ACTIVITY: Looking at the data below, report how many lines contain "computer", with no other words.

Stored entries
····················

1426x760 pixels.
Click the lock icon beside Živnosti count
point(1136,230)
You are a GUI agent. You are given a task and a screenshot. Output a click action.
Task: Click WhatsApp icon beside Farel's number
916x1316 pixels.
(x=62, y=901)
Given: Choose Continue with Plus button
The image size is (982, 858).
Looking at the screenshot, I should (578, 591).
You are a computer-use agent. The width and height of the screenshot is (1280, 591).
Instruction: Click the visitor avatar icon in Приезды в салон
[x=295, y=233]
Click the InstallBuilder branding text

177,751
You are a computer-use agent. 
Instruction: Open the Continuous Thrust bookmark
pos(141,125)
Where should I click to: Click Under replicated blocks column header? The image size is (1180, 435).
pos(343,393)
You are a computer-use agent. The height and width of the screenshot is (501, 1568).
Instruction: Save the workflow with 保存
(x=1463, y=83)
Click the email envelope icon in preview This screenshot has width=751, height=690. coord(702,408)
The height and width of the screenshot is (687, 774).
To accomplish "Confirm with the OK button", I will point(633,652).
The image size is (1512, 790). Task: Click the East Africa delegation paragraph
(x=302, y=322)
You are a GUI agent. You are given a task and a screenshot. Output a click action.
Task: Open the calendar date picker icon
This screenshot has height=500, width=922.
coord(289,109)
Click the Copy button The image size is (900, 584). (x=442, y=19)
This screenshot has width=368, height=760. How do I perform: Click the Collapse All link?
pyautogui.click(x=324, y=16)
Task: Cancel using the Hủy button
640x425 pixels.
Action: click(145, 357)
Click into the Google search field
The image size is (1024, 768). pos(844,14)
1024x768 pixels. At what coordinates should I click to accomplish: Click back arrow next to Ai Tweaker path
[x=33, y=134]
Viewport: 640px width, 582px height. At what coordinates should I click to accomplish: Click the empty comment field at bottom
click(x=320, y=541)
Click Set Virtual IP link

····················

WRITTEN ANSWER: 3